In 1917, on the brink of the U.S. entry into the Great War, a man named George Creel wrote a letter to President Woodrow Wilson. Creel was a journalist who had dabbled in politics, most notably as the Commissioner of Police in Denver, where he earned national attention for his efforts to clamp down on police brutality and prostitution. He thought highly of Wilson. In 1912, Creel had campaigned for the future president in Colorado; in 1916, he’d written a book supporting his re-election. Now, the journalist had learned that some in the U.S. military were calling for strict censorship of the wartime press. Creel’s memorandum to the president outlined an alternative policy, focused on asserting positive values and the encouragement of patriotism. Wilson was impressed, and invited Creel to apply his policy as chairman of a new Committee on Public Information.

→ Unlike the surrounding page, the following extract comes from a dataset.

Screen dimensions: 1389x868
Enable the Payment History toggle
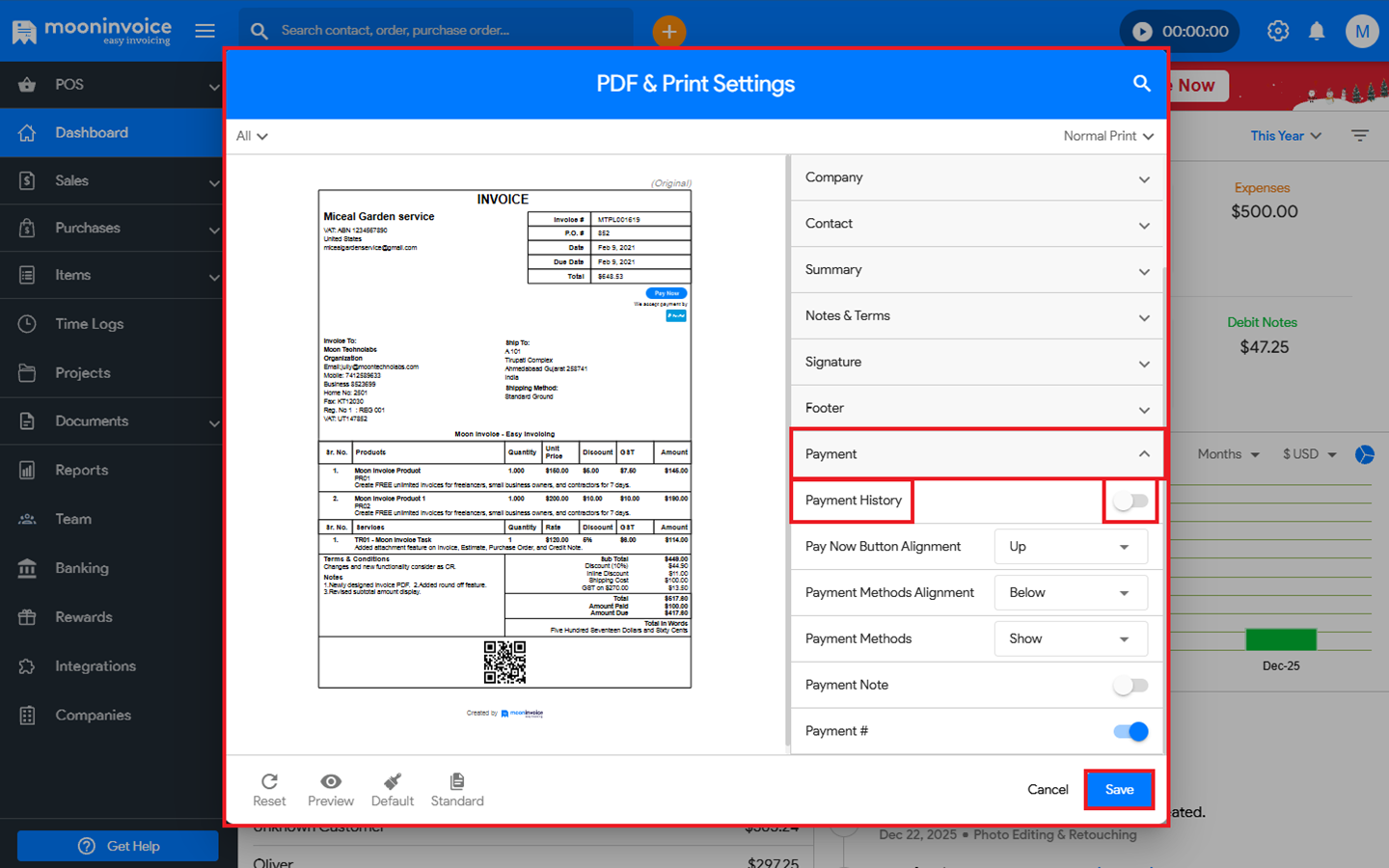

As chairman of the Committee on Public Information, Creel became the mastermind behind the U.S. government’s propaganda campaign in the Great War. For two years, he rallied the American public to the cause of war and sold the globe a vision of America and President Wilson’s plans for a world order. He was a controversial figure in wartime Washington, but his efforts changed the ideological landscape at home and abroad, and many of the methods and approaches he pioneered became a standard part of U.S. statecraft.
Creel’s CPI drew together a generation of great American communicators from advertising, graphic arts, and newspapers. Artists involved in the campaign included Charles Dana Gibson — creator of the iconic Gibson girl illustrations of the ‘ideal’ American woman — who led the Division of Pictorial Publicity. Writers who joined the CPI included future Pulitzer Prize-winning novelist Booth Tarkington, noted muckraker Ida Tarbell, and renowned newspaper editor William Allen White. Edward Bernays, the future “father of public relations,” chaired the CPI Export Service. CPI strategies included spectacular exhibitions, posters, and upbeat leaflets. Hollywood played a part, too. Not only did it produce movies for the CPI — feature-length documentaries like Pershing’s Crusaders and America’s Answer — the industry also became, for the first time, a consideration in American foreign policy. The CPI blocked the export of films that depicted American crime or even Wild West banditry, and insisted on positive, educational images. At the same time, Creel’s committee used access to Hollywood product as leverage to persuade foreign exhibition circuits to cease showing German films. The tactic effectively closed off what had been a large market for Germany in some northern European countries.